The slider 13 has a cam groove 21 inside thereof. The cam groove 21 is an L-shaped groove that connects the groove surface along the disk surface of the slider 13 and the disk insertion / ejection direction and the groove surface along the disk surface of the slider 13 and the vertical direction. The cam groove 21 has a cam arm pin 12b inside thereof.

  The cam arm pin 12b is a protrusion that is formed integrally with the rotating arm 12c of the cam arm 12 and is provided so as to protrude from the rotating arm 12c. Hereinafter, the maintenance of the rotation angle of the clamp lever 11 and the cam arm 12 will be described.

  The clamp lever 11 is pulled downward by a clamp lever lowering spring 15 interposed between the clamp lever 11 and the chassis 2. Accordingly, the cam arm 12 receives a downward pressing force by the clamp lever lowering spring 15 via the support surface 12a and the clamp lever 11, but the first support surface 12a is lowered from the position of the rotation support shaft 12e. Since the force by the spring 15 does not cause the cam arm 12 itself to generate turning force, the cam arm 12 is maintained at a rotation angle at which the cam arm pin 12 b does not contact the upper and lower inner edge portions 22, 23 of the cam groove 21.

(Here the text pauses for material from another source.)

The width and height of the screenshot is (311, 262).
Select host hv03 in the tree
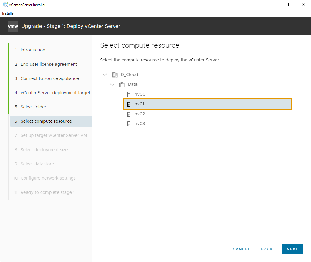pyautogui.click(x=140, y=124)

Next, a mechanism for lowering the clamp lever 11 will be described.
FIG. 2 shows a clamp structure 10 of the disk device when the clamp lever 11 is lowered.
When the slider 13 is operated and the cam arm pin 12b comes into contact with the side wall 24, the cam arm pin 12b is guided in the operation direction of the slider 13 (the left direction in FIGS. 1 and 2) as the slider 13 is operated. When the cam arm pin 12b is guided, the cam arm 12 rotates about the rotation support shaft 12e, and the contact between the lower surface of the clamp lever 11 and the support surface 12a is eliminated. At this time, the clamp lever 11 is rotated downward by the tensile force of the clamp lever lowering spring 15. That is, when the cam arm 12 is in contact with the lower surface of the clamp lever 11 via the support surface 12a, the cam arm 12 supports the clamp lever 11 in the raised position, and the contact between the lower surface of the clamp lever 11 and the support surface 12a is eliminated. In this case, the clamp lever 11 is provided to be lowered.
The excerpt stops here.